When it comes to the share market, there is too much info floating around and too many opportunities slipping through your fingers. So what do successful traders do to keep on top of it all? They use filters to narrow their search and identify the stocks that really count.
By using filters, traders get a major leg up because they cut through all the market noise and get some serious clarity every step of the way.
With clear parameters in place, you can track down stocks that fit your strategy and you are able to handle the risks associated with them.

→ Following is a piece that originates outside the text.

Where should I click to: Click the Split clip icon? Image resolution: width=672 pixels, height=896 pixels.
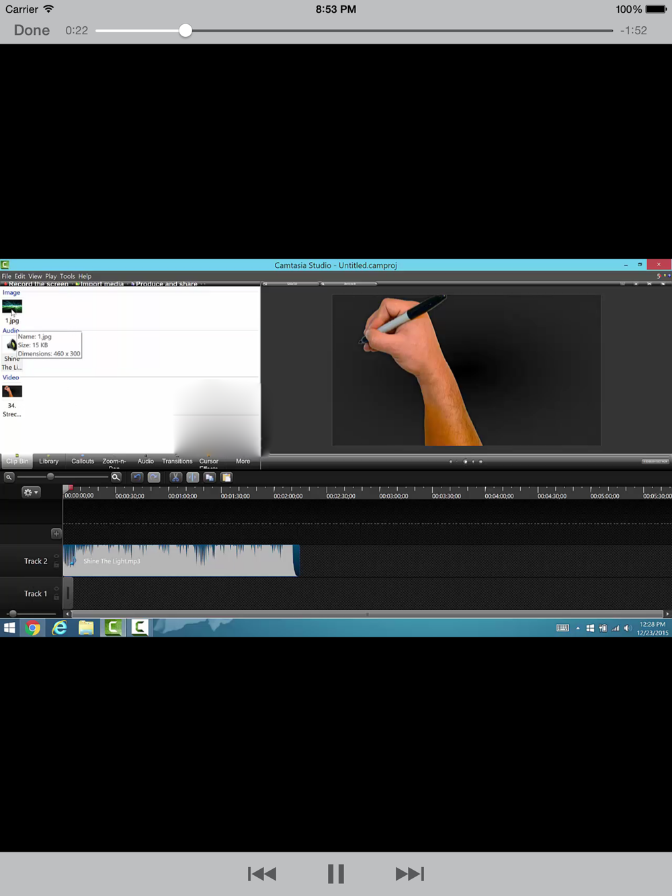(193, 478)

Why Filters Matter in Trading
There are many stocks out there that you just can’t keep an eye on in the course of a normal trading session. Not all stocks are worth your time and money. That is where a filtering tool such as a stock screener comes in; they let you clear out the unwanted.
Without filters, traders can get themselves trapped in a never-ending cycle of overthinking and second-guessing. But when you have filters in place, trading becomes a more or less automatic process. They take all the raw market data and turn it into a neat shortlist, saving you time and making it easier to stay on track.

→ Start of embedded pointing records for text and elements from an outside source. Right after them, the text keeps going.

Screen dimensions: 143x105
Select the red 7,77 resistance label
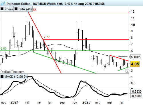point(47,37)
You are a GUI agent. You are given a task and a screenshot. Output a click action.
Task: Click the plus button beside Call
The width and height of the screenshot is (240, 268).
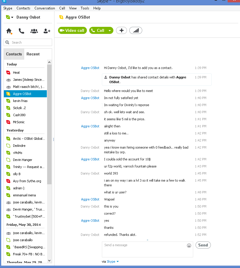tap(121, 30)
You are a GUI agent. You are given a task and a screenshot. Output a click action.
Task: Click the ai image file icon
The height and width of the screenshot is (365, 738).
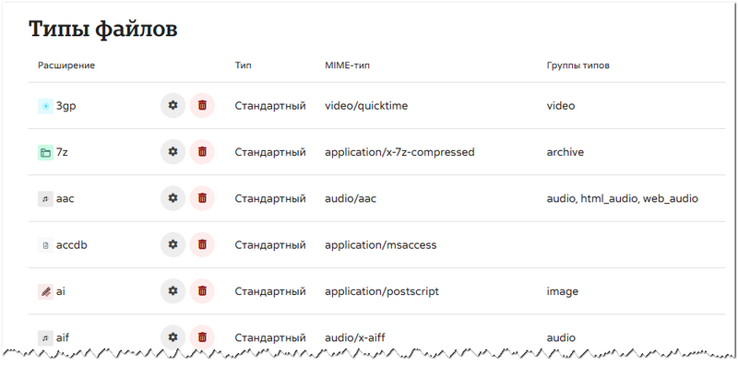pyautogui.click(x=45, y=291)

Common Filters Traders Tend to Use
While every trader has a unique approach, certain parameters consistently recur across different strategies.
1. Price and Liquidity Filters
Liquidity is absolutely necessary for trade execution. Traders often focus on the minimum price levels and average trading volume of a stock so they can avoid thinly traded ones that are too risky/unpredictable.

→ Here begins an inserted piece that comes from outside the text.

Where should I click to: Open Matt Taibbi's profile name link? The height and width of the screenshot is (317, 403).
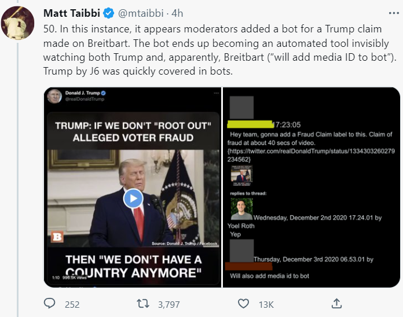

In fact, thinly traded stocks might move really fast, but that just means they are more likely to leave you stuck with a surprise i.e., unexpected price gaps. By sticking to liquid stocks, you can rest a bit knowing you have less chance of slippage and unexpected price gaps.
2. Volatility Filters
Some traders like to go after high-volatility stocks for short-term gains, while others just want to manage their risk and look for a more steady rise.
Filters based on average true range or percentage price change help traders find stocks that match their trading style.
3. Technical Filters for Trend and Momentum
Technical indicators play an important role in filtering stocks.
Traders often look for stocks that:
- Are trading above key moving averages
- Break out of consolidation ranges
- Have a strong relative strength compared to the broader market
- See volume expansion alongside price movement
All these filters help spot a stock with some real directional clarity. You know, one that is moving with some purpose and not just randomly all over the place.
4. Fundamental Filters for Quality and Stability
Even short-term traders pay attention to basic fundamentals. Filters based on market capitalisation, earnings consistency or debt levels can help rule out any stock that is not solid.
Using this approach means you are less likely to get caught off guard by a sudden negative surprise, like results going badly or a regulatory issue. Most traders favour companies with proven business models because they offer a higher degree of predictability.
This is clearly visible in widely tracked names like Infosys; the Infosys share price often exhibits greater stability because heavy institutional participation and high transparency create a more reliable trading setup compared to speculative stocks.
Final Thoughts
Reliable trading begins with clarity, and filters provide exactly that. They let you cut through all the noise, focus on the good stuff, and stay strong even when the market is throwing its worst at you.
By using filters to find the liquid and stable stocks, you can cut down on all the emotional bias that goes with trading and just focus on making money.